-- Start Text provided --

Macho Cheddar Cheezy at Chris Madrid's. End of thread.


----------



## MrsTroutsnot (Sep 14, 2005)

Deluxe Burger at Caseys, in Galveston...cooked medium!

Marsha


----------



## w_r_ranch (Jan 14, 2005)

bwebster said:


> Bubba's is on Westpark next to/under 59...that the same place?


On a lark, I did a google search & found 2 reference to Mike's:

http://www.houstonarchitecture.info/haif/index.php?showtopic=5169&view=findpost&p=72674

http://www.houstonarchitecture.info/haif/index.php?showtopic=5169&view=findpost&p=72721


----------



## Soaknwet (Jun 20, 2006)

Big Humphreys in Pearland makes the best burgers in town.


----------



## TxDuSlayer (Jun 24, 2006)

Champ Burger located off Sampson st on the East side of downtown!!!


----------



## dunedawg (Jun 17, 2007)

I gotta vote for the "Neon Palm" in downtown Matty.........Sure is tasty after catching beer and drinking fish all day!!


----------



## 6.5 shooter dude (Jan 8, 2008)

Chris Madrids........San Antonio


----------



## Chuck (May 21, 2004)

Lutes Marina Grill on Chocolate Bayou does a very good job on a cheese burger....maybe its the atmosphere but it is a hand smashed patty, runny slab cheddar and a toasted bun. Outstanding!

-- End Text provided --
-- Start Supplied data --

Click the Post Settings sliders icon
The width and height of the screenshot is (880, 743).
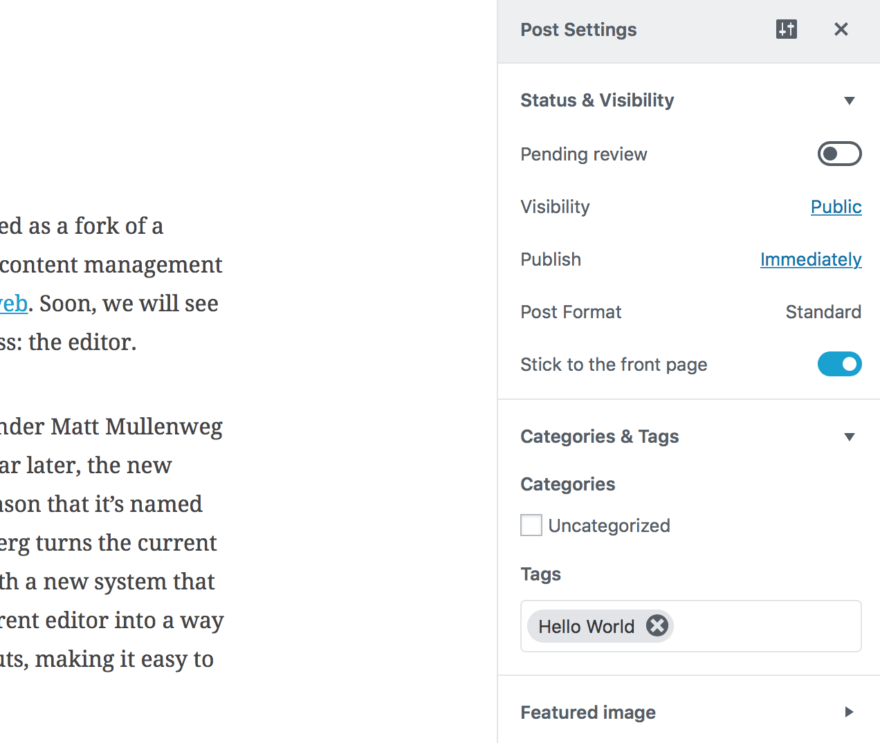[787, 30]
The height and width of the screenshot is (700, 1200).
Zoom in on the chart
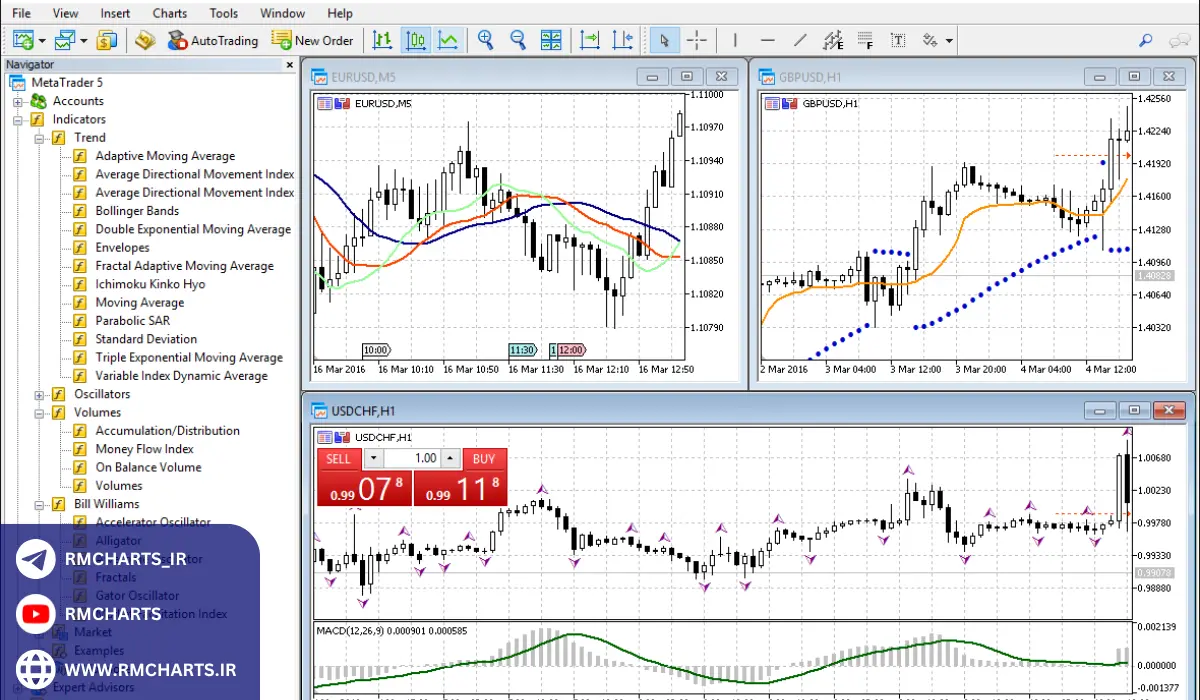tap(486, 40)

-- End Supplied data --

### What is expected:
Continue the forum thread about favorite burger places, picking up right after its last post.

### Result:
----------



## huntr4life (Apr 30, 2007)

Jay512 said:


> Lois & Jerry's in Bartlett


I second that, that is one BIG burger, you can tell Lois had to feed those big boys of hers.

Also Chicken Oil Company (Snuffy's special with cheese and jalapenos)

Koppe Bridge Bar and Grill makes some good burgers but they are 9$ for a burger basket compared to 6$ for Chicken Oil.


----------



## rangerjohn (May 15, 2006)

in houston, SOMEBURGER on the corner of 11th and studawood over in the heights.

in San antonio it has to be LONGHORN off 1604 and blanco i think it is. on the northside just inside 1604 north of churchill high school a couple miles.


----------



## firemitch2 (Sep 5, 2006)

Dons Bar & grill Texas City Tx
The Spot Galveston

Millers in the med center Houston


----------



## Levelwind (Apr 15, 2005)

PrisonerOnGalvetraz said:


> Someburger on 11th St. in the Heights.
> 
> Jack's Grill on Durham off of I-10.
> 
> ...


Purty good! I second Becks Prime and Avalon Drugs. Big Daddies, however is NADA compared to Larries at the Highland Grill.

Philips in Danbury

Crofutts in Bayside (a little far to drive, but almost worth it)

Cliff's on W Gray

Also Lucky Burger in the Montrose is great.


----------



## BS (May 24, 2004)

Bellaire Broilerburger in Bellaire.
Harbor Inn in Seadrift aint too shabby either.

Byron


----------



## scm (Apr 27, 2006)

Majic Burger on College in South Houston and I think It's called C&D burgers on Fuqua. Both have some good greasy burgers. This place is long gone, but Burgerville in the Rice Village used to have THE BEST hands down! Anyone remember that place?


----------



## 2wahoo (May 21, 2004)

In Austin, it's *Hut's Hamburgers* on 6th St.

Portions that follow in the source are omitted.